Lear es un hombre bueno, pero, como todo hombre de poder, propenso a ser enceguecido por los halagos.
No hay tema más central a la novela y el teatro que el desenmascaramiento de la hipocresía. El novelista y el dramaturgo son, con sus personajes, como el Creador con nosotros: no hay secreto que no les conozcan. Esos secretos los contrastan con las imágenes que los personajes proyectan. El contraste es mayor en el caso de personajes malos. Pero también hay una hipocresía virtuosa. La de quien no sólo no hace alarde de su nobleza: la esconde, porque sabe que un acto noble no busca nada a cambio; si se conoce, arriesga ser redituado y, por tanto, desvirtuado.
Estas cosas las pensaba hace poco en Nueva York, mientras disfrutaba de una conmovedora actuación de Christopher Plummer como el Rey Lear de Shakespeare.
Al comienzo de la obra, Lear les anuncia a sus tres hijas que va a repartir su reino, pero que primero quiere saber cuánto amor tienen ellas por él. Las dos mayores, Goneril y Regan, se desdoblan en hipócritas halagos. No así la menor, la parca Cordelia. Porque Cordelia es demasiado honesta, porque es incapaz de confundir el amor con el interés, y porque le molesta que su padre los confunda. Lear, un hombre bueno, pero, como todo hombre de poder, propenso a ser enceguecido por los halagos, no ve ni la hipocresía de las hijas mayores ni la bondad oculta de la menor. Divide su reino entre Goneril y Regan y deshereda a Cordelia. La obra, de allí, trata de la cruel ingratitud de Goneril y Regan con su padre: lo dejan abandonado en la intemperie. En cambio, Cordelia termina acogiéndolo sin rencor; incapaz de amarlo por interés, no puede dejar de amarlo, por injusto que haya sido con ella.
Hay en la obra un segundo argumento, como contrapunto del primero. El noble Gloucester es inducido por su hijo Edmund a creer que Edgar, su otro hijo, lo quiere matar. Edgar se tiene que disfrazar para huir de un padre injustamente vengativo. Otro noble, Kent, se dedica a ayudar a Lear, pero disfrazado de sirviente, porque Lear lo ha expulsado de la corte por haberle dicho la verdad, en vez de halagarlo. La obra es una tragedia de errores, que se dan por la facilidad con que personas buenas, como Lear y Gloucester, se dejan engañar por hipócritas. Pero el tiempo, finalmente, es justo: los hipócritas son desenmascarados, los errores son despejados y los buenos terminan reconociéndose y reconciliándose.

Datos sin procesar:
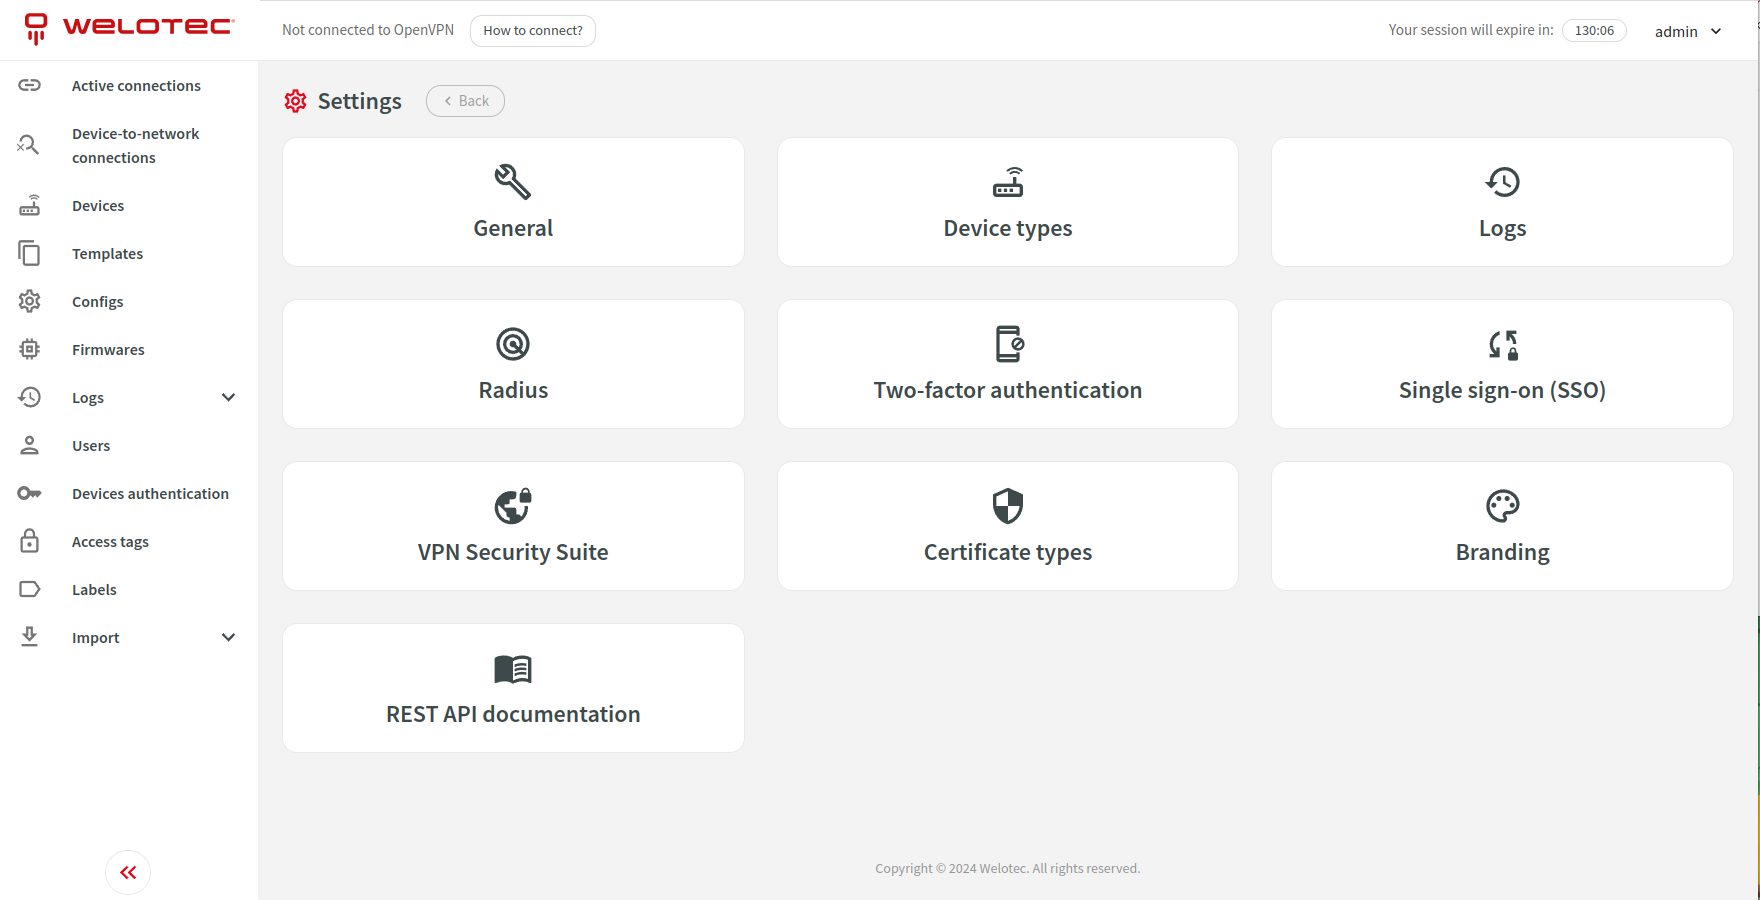Expand the Logs submenu in sidebar
This screenshot has width=1760, height=900.
coord(228,398)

Ejercicio 1:
Responda según el texto sobre el Rey Lear, marcando cada respuesta con la misma letra:
(a) ¿En qué ciudad vio quien escribe la representación de la obra, y qué actor interpretaba a Lear?
(b) ¿Entre qué hijas reparte Lear su reino?
(c) ¿Disfrazado de qué ayuda Kent a Lear?
Ejercicio 2: Copie del texto sobre el Rey Lear el pasaje que comienza con las palabras "No hay tema" y termina con "por tanto, desvirtuado.".
Ejercicio 3: Prosiga el texto sobre el Rey Lear a partir de su última oración.

Resultado esperado 1:
(a) En Nueva York; Lear era interpretado por Christopher Plummer.
(b) Entre Goneril y Regan.
(c) De sirviente.

Resultado esperado 2:
No hay tema más central a la novela y el teatro que el desenmascaramiento de la hipocresía. El novelista y el dramaturgo son, con sus personajes, como el Creador con nosotros: no hay secreto que no les conozcan. Esos secretos los contrastan con las imágenes que los personajes proyectan. El contraste es mayor en el caso de personajes malos. Pero también hay una hipocresía virtuosa. La de quien no sólo no hace alarde de su nobleza: la esconde, porque sabe que un acto noble no busca nada a cambio; si se conoce, arriesga ser redituado y, por tanto, desvirtuado.

Resultado esperado 3:
Mi interpretación de la obra es, sin duda, optimista. Casi todo lo que pasa en ella es terrible. El malévolo Edmund es cómplice de la tortura de su propio padre, a quien le sacan los ojos. A Cordelia la encuentran colgada: Edmund ordenó que la mataran simulando un suicidio. El despojado Lear muere con el cadáver de Cordelia en sus brazos. Pero lo importante es que la verdad es conocida por todos antes de morir. Aun cuando sea sólo un instante antes, ¿qué importa? La riqueza de un instante de reconciliación y de amor es superior a todas las miserables riquezas que acumularon los hipócritas durante sus vidas.
Una posible moraleja del «Rey Lear»: hay que perder todo, para entender qué es lo que vale. El poder y la riqueza ensimisman y enceguecen, y sólo al perderlos abrimos los ojos. En esto, me parece que la obra es también una vindicación de la vejez. En muchos aspectos, es gracias a su vejez que Lear se vuelve sabio, capaz de percibir y discernir. La invulnerable juventud es como el poder: también ensimisma y enceguece. Como Lear, tal vez sólo nazcamos de verdad, en el sentido de tener los ojos realmente abiertos, cuando alcancemos la vejez, cuando las piernas, en vez de permitirnos estar siempre corriendo, nos obligan a detenernos, para distinguir y reflexionar.